RECORDS FOR THE EXERCISE.
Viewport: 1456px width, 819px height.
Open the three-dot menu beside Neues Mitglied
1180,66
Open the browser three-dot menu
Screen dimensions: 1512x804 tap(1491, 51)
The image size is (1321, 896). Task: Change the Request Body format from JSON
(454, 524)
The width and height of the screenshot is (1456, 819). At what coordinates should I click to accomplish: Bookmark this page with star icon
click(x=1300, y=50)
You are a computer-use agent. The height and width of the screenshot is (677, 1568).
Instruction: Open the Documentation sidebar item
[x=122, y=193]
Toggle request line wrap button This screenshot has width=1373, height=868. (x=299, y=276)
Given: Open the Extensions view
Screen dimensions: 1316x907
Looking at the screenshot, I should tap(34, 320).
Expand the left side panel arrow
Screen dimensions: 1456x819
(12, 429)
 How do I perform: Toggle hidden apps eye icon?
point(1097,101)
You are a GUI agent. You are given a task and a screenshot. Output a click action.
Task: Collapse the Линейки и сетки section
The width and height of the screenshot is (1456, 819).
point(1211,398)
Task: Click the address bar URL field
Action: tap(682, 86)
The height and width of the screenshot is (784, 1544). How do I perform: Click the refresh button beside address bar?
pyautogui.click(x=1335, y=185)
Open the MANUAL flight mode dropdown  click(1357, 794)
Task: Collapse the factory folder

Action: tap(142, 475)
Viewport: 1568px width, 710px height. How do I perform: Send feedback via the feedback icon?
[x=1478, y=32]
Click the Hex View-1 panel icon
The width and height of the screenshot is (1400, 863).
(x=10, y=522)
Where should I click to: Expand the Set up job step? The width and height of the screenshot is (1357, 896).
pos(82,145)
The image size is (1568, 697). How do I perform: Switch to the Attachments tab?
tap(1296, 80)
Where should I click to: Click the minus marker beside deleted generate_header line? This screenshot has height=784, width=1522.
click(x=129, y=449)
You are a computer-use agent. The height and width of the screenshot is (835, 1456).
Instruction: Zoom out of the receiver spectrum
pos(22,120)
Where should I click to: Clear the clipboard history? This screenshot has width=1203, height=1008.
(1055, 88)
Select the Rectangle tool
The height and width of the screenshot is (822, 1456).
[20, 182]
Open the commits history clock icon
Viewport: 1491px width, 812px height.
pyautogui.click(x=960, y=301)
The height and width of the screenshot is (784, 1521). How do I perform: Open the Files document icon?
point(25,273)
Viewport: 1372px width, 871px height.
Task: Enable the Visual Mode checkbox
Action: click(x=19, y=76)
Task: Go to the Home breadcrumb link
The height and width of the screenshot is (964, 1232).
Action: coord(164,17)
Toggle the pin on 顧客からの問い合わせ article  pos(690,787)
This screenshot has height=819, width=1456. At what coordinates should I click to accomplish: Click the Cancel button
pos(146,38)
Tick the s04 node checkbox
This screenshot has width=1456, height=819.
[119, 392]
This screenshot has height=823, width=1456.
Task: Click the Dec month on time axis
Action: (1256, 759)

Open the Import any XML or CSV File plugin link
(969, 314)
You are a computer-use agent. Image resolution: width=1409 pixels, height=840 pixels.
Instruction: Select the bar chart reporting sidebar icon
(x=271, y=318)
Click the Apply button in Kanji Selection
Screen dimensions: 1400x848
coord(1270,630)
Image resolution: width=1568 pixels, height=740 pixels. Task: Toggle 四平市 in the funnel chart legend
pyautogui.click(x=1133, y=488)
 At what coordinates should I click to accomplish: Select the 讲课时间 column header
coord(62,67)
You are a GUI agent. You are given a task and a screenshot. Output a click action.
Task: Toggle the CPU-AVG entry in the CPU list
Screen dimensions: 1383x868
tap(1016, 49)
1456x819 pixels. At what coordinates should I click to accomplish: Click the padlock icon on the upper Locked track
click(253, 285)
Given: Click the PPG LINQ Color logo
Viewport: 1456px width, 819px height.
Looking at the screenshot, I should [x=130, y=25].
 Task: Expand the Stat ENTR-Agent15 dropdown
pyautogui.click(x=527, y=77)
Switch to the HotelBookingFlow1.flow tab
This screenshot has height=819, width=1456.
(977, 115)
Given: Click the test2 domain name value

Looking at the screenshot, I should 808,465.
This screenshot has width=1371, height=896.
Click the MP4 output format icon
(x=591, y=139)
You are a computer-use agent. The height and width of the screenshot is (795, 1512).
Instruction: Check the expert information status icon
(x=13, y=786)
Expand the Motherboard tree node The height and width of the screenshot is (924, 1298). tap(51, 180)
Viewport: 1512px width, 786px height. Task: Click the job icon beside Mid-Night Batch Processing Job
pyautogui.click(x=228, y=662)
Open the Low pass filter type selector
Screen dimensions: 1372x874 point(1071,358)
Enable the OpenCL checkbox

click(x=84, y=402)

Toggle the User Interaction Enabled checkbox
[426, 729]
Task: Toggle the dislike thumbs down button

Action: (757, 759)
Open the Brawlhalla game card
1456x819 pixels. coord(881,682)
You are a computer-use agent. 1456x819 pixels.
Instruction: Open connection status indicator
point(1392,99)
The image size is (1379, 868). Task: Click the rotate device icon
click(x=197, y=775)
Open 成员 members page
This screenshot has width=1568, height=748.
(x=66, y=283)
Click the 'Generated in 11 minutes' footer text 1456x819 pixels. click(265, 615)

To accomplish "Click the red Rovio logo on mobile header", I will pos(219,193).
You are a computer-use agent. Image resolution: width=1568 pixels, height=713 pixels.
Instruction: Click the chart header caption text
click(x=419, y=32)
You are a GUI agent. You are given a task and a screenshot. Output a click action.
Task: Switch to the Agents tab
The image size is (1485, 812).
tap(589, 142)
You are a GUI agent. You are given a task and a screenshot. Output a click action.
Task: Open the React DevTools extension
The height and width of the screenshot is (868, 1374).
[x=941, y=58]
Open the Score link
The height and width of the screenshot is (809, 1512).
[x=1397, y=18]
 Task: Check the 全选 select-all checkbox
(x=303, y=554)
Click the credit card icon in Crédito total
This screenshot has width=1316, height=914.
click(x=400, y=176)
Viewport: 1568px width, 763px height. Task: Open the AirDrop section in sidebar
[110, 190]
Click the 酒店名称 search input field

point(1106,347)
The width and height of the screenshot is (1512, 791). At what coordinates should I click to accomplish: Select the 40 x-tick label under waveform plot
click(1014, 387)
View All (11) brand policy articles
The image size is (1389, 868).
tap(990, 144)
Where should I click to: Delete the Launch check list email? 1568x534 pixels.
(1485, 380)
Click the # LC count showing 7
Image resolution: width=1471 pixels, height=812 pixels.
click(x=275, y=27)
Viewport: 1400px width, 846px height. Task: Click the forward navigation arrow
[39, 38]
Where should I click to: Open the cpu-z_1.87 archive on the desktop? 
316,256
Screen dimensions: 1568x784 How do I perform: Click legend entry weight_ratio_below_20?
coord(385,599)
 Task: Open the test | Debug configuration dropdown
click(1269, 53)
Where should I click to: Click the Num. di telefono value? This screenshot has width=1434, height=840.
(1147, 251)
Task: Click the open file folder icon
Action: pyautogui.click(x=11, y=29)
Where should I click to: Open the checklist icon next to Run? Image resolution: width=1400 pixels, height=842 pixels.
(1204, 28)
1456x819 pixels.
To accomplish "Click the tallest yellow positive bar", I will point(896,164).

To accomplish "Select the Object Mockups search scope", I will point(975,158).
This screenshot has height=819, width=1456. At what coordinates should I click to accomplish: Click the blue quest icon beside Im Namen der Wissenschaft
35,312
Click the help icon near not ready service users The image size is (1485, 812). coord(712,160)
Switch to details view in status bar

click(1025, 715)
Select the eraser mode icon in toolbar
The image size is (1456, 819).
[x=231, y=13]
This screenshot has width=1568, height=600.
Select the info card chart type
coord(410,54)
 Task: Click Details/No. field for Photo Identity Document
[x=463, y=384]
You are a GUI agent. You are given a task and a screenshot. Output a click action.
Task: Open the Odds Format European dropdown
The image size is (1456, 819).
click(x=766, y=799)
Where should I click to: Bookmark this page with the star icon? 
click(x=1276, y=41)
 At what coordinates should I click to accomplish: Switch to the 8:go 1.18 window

WHAT IS REQUIRED.
Nothing but the lines from the line with "Where should I click to: Open the cpu-z_1.87" to the last line of the listing above should appear; please retype them exactly, both ends included.

REPLY TO THE EXERCISE.
Where should I click to: Open the cpu-z_1.87 archive on the desktop? 
316,256
Screen dimensions: 1568x784 How do I perform: Click legend entry weight_ratio_below_20?
coord(385,599)
 Task: Open the test | Debug configuration dropdown
click(1269, 53)
Where should I click to: Click the Num. di telefono value? This screenshot has width=1434, height=840.
(1147, 251)
Task: Click the open file folder icon
Action: pyautogui.click(x=11, y=29)
Where should I click to: Open the checklist icon next to Run? Image resolution: width=1400 pixels, height=842 pixels.
(1204, 28)
1456x819 pixels.
To accomplish "Click the tallest yellow positive bar", I will point(896,164).

To accomplish "Select the Object Mockups search scope", I will point(975,158).
This screenshot has height=819, width=1456. At what coordinates should I click to accomplish: Click the blue quest icon beside Im Namen der Wissenschaft
35,312
Click the help icon near not ready service users The image size is (1485, 812). coord(712,160)
Switch to details view in status bar

click(1025, 715)
Select the eraser mode icon in toolbar
The image size is (1456, 819).
[x=231, y=13]
This screenshot has width=1568, height=600.
Select the info card chart type
coord(410,54)
 Task: Click Details/No. field for Photo Identity Document
[x=463, y=384]
You are a GUI agent. You are given a task and a screenshot. Output a click action.
Task: Open the Odds Format European dropdown
The image size is (1456, 819).
click(x=766, y=799)
Where should I click to: Bookmark this page with the star icon? 
click(x=1276, y=41)
 At what coordinates should I click to accomplish: Switch to the 8:go 1.18 window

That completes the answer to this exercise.